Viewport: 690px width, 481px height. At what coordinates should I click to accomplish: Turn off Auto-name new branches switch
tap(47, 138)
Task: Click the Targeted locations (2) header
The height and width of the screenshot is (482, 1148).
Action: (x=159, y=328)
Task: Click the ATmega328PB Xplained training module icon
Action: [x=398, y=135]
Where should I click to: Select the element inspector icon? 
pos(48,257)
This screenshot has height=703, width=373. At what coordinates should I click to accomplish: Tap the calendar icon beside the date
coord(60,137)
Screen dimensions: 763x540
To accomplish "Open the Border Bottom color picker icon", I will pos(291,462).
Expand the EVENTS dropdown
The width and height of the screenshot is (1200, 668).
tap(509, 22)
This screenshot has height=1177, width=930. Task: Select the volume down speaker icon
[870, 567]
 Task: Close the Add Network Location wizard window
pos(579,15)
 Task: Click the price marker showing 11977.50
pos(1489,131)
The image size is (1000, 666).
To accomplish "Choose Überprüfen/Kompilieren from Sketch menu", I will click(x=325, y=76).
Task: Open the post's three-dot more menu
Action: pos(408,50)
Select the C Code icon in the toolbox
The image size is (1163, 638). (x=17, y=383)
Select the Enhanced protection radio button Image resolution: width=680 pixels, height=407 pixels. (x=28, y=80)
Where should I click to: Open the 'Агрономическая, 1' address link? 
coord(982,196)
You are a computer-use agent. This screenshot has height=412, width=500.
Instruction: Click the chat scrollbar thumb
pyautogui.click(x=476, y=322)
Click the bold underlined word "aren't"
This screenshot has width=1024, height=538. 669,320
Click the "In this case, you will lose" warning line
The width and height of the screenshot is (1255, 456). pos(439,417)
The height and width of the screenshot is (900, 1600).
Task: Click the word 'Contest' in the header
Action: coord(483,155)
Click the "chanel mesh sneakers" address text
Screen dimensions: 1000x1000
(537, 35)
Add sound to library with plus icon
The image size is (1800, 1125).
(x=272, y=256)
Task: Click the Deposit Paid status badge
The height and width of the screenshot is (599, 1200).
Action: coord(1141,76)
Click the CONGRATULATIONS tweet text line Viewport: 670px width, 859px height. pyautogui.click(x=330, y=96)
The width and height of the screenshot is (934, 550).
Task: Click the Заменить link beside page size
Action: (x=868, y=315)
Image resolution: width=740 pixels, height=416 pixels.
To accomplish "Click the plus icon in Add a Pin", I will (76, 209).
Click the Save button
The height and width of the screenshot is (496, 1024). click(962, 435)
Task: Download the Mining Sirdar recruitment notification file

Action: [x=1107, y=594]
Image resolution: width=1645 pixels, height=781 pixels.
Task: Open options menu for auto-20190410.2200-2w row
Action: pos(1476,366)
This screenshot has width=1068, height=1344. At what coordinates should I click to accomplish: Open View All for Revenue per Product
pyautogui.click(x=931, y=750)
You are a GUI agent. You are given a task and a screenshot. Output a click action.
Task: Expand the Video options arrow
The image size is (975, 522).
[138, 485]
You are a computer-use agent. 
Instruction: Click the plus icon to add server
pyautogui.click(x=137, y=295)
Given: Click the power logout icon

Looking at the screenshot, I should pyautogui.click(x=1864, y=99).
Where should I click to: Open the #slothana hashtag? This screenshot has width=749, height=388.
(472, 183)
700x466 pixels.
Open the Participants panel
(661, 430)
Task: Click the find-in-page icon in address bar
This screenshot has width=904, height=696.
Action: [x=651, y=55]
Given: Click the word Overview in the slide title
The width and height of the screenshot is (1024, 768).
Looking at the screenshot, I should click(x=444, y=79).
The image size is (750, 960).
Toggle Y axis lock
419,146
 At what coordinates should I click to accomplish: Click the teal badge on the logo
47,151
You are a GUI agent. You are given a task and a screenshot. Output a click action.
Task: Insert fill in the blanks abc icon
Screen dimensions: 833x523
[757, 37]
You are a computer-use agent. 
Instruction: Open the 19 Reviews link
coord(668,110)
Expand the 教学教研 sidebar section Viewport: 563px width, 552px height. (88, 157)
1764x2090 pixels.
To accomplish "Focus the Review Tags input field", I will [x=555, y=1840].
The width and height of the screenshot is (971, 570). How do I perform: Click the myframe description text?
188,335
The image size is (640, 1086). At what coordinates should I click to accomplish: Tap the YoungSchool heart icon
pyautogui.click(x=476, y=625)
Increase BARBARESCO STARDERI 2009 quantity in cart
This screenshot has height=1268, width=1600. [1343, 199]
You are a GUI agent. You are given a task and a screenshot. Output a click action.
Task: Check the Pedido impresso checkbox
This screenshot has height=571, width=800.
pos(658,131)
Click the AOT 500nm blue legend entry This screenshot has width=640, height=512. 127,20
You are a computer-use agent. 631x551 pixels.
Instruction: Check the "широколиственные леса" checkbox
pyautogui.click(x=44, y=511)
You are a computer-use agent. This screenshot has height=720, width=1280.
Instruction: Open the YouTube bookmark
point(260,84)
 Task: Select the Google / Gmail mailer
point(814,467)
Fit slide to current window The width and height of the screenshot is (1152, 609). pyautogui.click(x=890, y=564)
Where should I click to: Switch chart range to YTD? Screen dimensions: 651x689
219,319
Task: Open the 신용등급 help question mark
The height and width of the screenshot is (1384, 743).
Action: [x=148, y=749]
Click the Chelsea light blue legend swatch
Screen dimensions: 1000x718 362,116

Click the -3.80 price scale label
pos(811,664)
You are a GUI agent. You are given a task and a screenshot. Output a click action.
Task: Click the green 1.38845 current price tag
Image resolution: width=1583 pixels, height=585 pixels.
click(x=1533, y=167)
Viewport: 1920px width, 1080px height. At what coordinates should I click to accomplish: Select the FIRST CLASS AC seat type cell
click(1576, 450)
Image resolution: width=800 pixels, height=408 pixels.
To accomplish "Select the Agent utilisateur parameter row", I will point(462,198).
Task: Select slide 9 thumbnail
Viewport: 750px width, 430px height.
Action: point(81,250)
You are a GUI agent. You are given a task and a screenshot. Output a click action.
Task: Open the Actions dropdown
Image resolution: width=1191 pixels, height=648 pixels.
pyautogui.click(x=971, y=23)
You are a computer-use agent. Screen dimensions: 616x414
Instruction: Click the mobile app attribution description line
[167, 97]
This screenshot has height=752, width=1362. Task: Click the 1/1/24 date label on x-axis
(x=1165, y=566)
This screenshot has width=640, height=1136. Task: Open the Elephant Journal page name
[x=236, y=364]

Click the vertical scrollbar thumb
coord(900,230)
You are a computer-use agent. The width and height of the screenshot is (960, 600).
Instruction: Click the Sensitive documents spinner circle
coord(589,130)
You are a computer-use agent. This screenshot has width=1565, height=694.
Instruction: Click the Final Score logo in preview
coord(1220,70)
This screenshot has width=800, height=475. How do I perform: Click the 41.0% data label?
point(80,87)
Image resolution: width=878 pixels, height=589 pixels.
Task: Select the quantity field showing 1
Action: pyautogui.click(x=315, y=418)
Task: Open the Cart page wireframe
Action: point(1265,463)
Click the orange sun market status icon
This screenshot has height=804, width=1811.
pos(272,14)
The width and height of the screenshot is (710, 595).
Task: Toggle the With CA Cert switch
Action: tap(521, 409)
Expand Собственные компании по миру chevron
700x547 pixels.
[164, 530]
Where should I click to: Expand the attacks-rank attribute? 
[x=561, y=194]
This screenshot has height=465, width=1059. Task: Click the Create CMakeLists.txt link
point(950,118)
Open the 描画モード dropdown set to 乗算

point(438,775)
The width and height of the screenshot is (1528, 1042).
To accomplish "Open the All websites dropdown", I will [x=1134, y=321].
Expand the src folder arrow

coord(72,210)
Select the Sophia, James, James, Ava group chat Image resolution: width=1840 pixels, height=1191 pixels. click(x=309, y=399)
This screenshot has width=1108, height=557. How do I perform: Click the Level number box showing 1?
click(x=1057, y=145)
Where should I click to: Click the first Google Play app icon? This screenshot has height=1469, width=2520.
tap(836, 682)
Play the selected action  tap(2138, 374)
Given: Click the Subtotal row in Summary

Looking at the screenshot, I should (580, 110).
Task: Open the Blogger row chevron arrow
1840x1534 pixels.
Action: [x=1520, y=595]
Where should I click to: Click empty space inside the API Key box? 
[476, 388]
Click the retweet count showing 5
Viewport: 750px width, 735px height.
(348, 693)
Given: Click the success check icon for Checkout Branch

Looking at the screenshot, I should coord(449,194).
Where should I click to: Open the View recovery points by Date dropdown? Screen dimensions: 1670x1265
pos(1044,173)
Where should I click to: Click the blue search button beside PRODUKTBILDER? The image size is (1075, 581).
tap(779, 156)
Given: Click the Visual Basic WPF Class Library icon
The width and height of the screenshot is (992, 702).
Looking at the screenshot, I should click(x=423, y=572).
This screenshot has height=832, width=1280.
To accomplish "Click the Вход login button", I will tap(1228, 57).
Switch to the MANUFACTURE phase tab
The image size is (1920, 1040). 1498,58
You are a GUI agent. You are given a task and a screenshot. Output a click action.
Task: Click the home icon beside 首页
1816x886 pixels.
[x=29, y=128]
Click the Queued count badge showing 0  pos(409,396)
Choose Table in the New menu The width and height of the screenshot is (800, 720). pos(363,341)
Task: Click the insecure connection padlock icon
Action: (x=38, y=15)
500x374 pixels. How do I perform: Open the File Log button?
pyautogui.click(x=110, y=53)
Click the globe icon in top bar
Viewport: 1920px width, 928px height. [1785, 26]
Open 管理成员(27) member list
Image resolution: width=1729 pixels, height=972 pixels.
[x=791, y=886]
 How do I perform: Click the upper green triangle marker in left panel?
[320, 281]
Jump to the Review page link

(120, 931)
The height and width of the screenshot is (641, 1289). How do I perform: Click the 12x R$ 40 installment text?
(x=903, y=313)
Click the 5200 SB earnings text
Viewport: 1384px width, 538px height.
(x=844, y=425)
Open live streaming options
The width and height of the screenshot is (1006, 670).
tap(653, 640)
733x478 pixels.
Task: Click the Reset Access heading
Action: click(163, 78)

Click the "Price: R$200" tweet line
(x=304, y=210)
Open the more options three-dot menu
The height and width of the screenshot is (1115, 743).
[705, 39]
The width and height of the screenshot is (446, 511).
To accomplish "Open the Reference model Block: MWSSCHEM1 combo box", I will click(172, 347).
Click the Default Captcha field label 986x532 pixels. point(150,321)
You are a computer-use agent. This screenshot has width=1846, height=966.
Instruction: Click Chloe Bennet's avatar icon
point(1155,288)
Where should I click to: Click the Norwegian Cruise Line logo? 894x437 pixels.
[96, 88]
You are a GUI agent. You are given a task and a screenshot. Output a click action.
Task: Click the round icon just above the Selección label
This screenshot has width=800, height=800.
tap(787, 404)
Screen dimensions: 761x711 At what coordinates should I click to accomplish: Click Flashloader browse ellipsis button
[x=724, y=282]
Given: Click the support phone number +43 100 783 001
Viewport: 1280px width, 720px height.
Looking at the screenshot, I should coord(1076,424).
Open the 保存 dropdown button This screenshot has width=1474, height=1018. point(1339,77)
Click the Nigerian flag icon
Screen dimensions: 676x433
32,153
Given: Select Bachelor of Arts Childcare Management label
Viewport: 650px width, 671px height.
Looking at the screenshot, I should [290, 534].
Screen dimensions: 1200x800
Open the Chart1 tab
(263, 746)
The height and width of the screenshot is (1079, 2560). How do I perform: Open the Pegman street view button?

#####

§ Assigned task
Would you please repeat exactly the lines above, starting at the line with "The width and height of the screenshot is (1200, 668)." and stopping at the line with "Image resolution: width=740", both included?

§ Result for this exercise
The width and height of the screenshot is (1200, 668).
tap(509, 22)
This screenshot has height=1177, width=930. Task: Select the volume down speaker icon
[870, 567]
 Task: Close the Add Network Location wizard window
pos(579,15)
 Task: Click the price marker showing 11977.50
pos(1489,131)
The image size is (1000, 666).
To accomplish "Choose Überprüfen/Kompilieren from Sketch menu", I will click(x=325, y=76).
Task: Open the post's three-dot more menu
Action: pos(408,50)
Select the C Code icon in the toolbox
The image size is (1163, 638). (x=17, y=383)
Select the Enhanced protection radio button Image resolution: width=680 pixels, height=407 pixels. (x=28, y=80)
Where should I click to: Open the 'Агрономическая, 1' address link? 
coord(982,196)
You are a computer-use agent. This screenshot has height=412, width=500.
Instruction: Click the chat scrollbar thumb
pyautogui.click(x=476, y=322)
Click the bold underlined word "aren't"
This screenshot has width=1024, height=538. 669,320
Click the "In this case, you will lose" warning line
The width and height of the screenshot is (1255, 456). pos(439,417)
The height and width of the screenshot is (900, 1600).
Task: Click the word 'Contest' in the header
Action: coord(483,155)
Click the "chanel mesh sneakers" address text
Screen dimensions: 1000x1000
(537, 35)
Add sound to library with plus icon
The image size is (1800, 1125).
(x=272, y=256)
Task: Click the Deposit Paid status badge
The height and width of the screenshot is (599, 1200).
Action: coord(1141,76)
Click the CONGRATULATIONS tweet text line Viewport: 670px width, 859px height. pyautogui.click(x=330, y=96)
The width and height of the screenshot is (934, 550).
Task: Click the Заменить link beside page size
Action: (x=868, y=315)
Image resolution: width=740 pixels, height=416 pixels.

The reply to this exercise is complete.